GIVEN EXERCISE
Output the items from the line with "You are a computer-use agent. This" up to and including the line with "coord(1261,107)", word for word, leaving the pictures out.
----
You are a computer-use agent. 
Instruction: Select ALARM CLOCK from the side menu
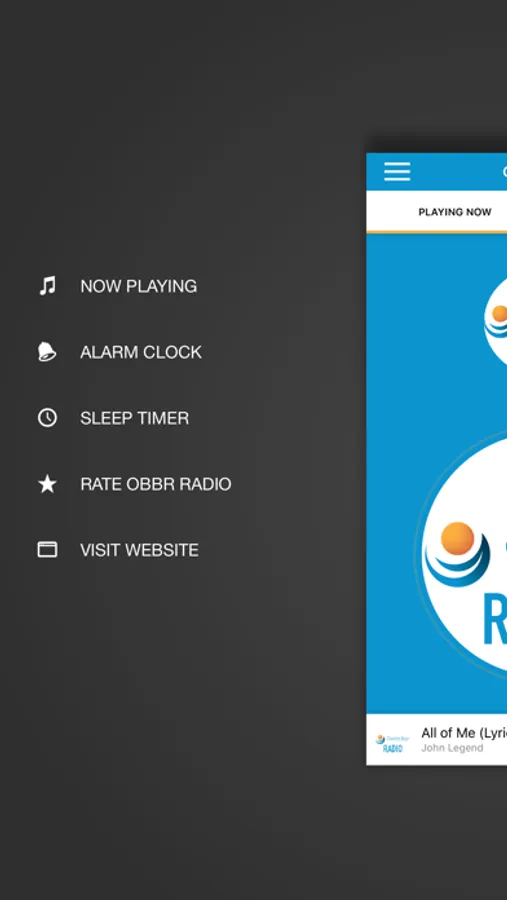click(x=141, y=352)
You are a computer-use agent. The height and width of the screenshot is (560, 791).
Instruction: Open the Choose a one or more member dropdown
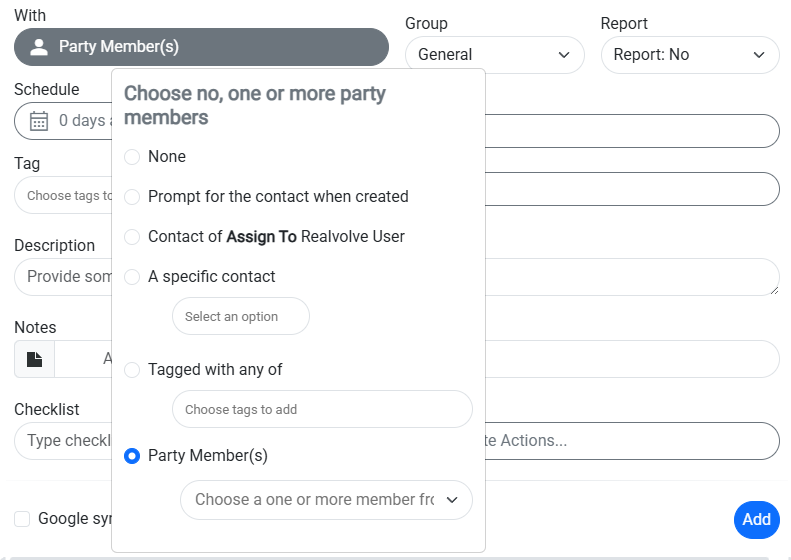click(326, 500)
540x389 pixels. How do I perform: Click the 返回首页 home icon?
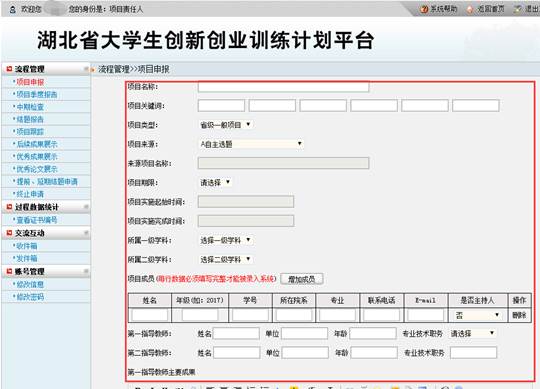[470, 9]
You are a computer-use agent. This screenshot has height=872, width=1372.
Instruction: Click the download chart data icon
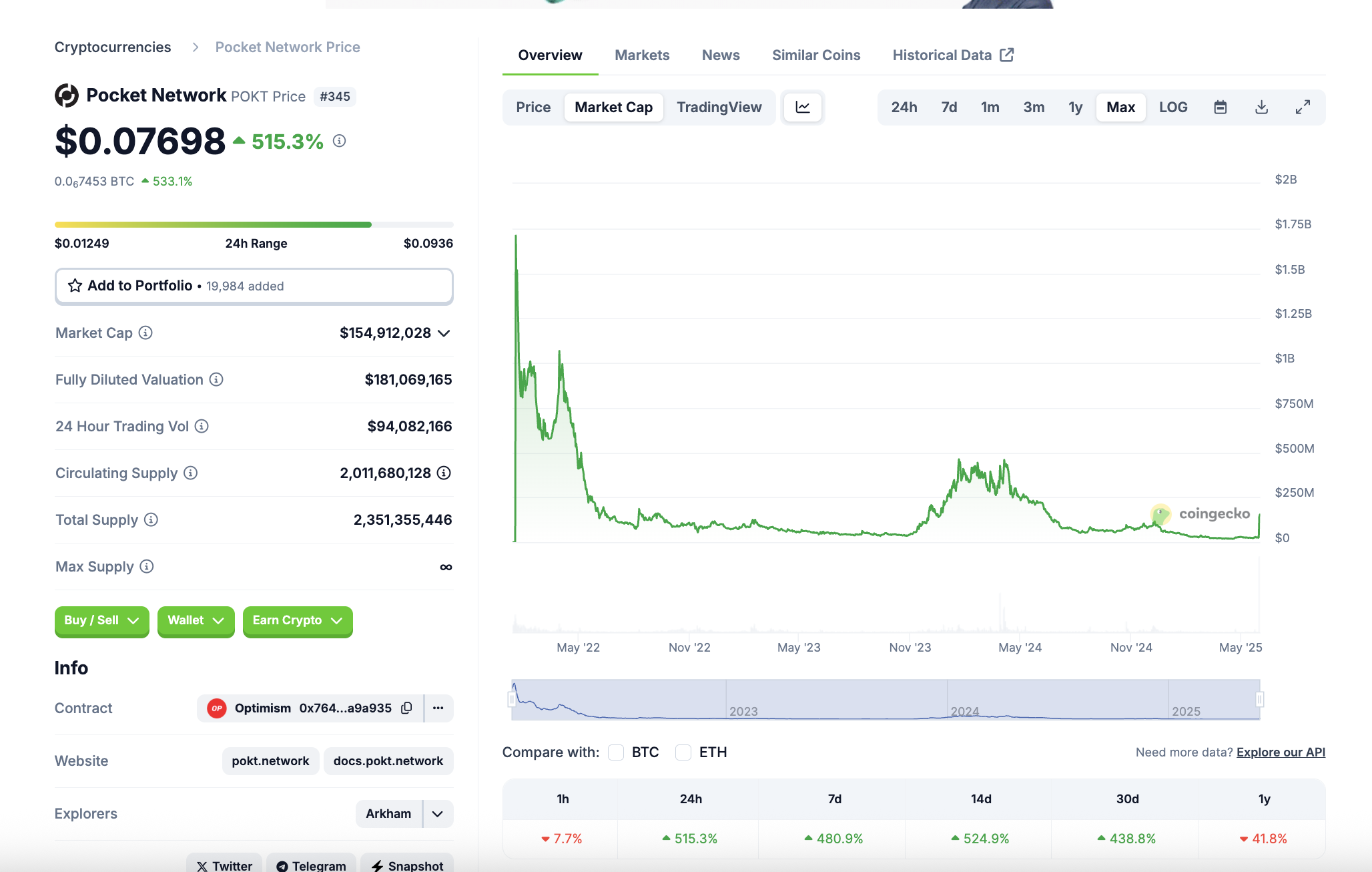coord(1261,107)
----
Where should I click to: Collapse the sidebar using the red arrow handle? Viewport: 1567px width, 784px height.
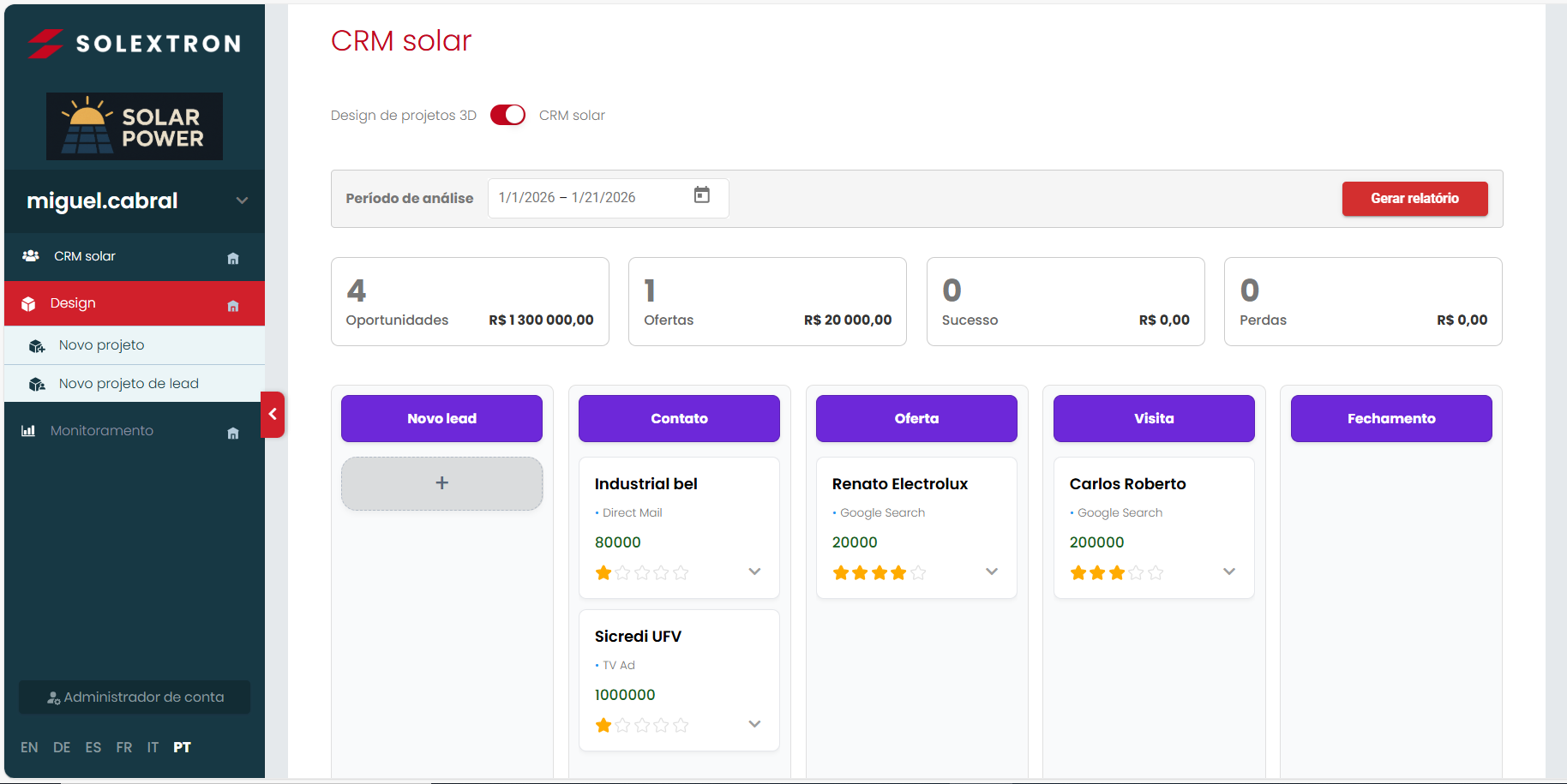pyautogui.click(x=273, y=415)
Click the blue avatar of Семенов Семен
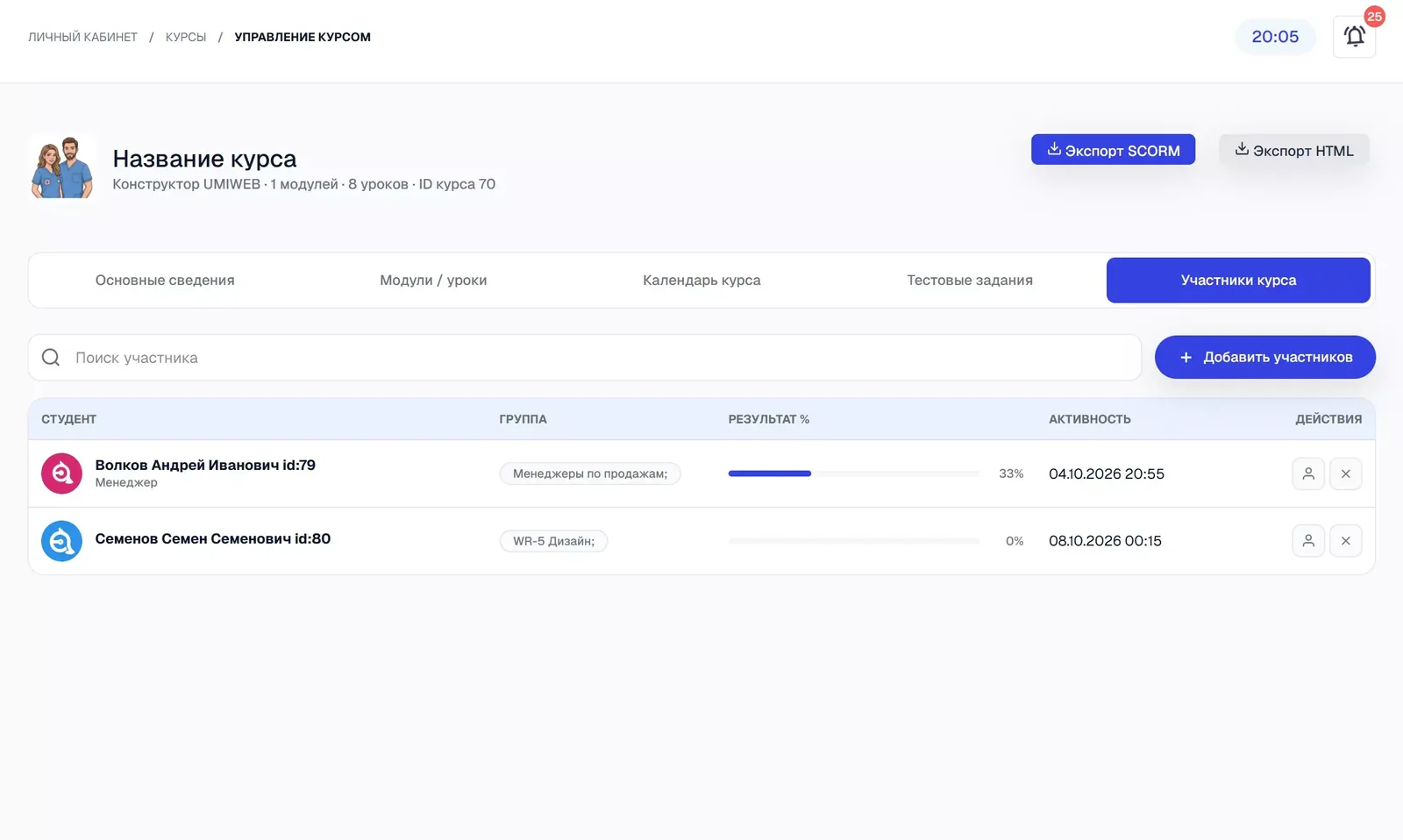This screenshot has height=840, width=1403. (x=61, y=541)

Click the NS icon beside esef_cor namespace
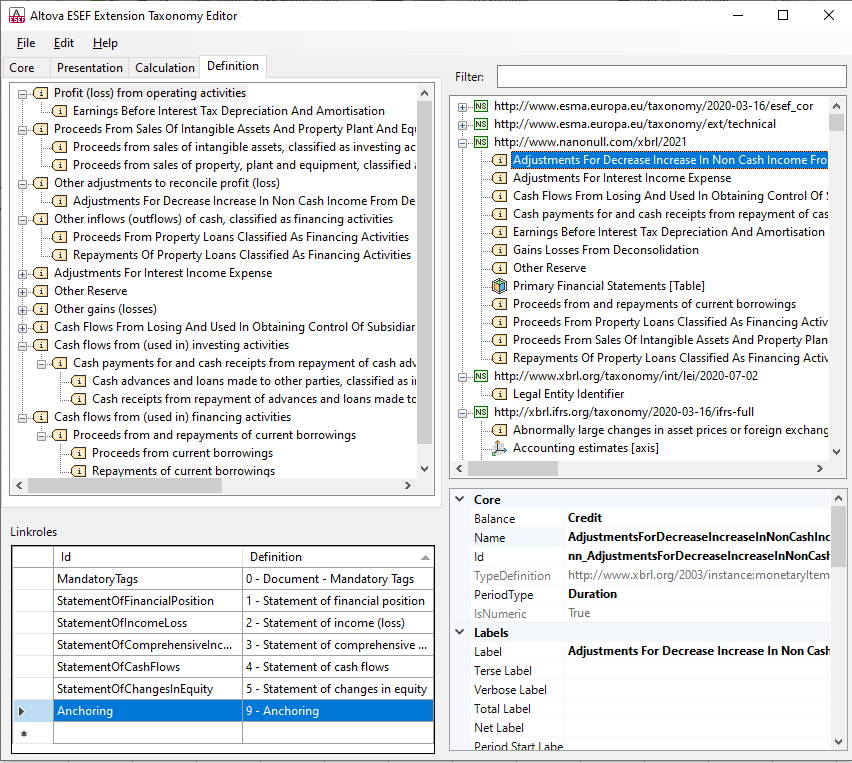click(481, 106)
----
SOLUTION FOR THIS TASK
You are a computer-use agent. This screenshot has height=872, width=1372.
Instruction: Click the download chart data icon
coord(1261,107)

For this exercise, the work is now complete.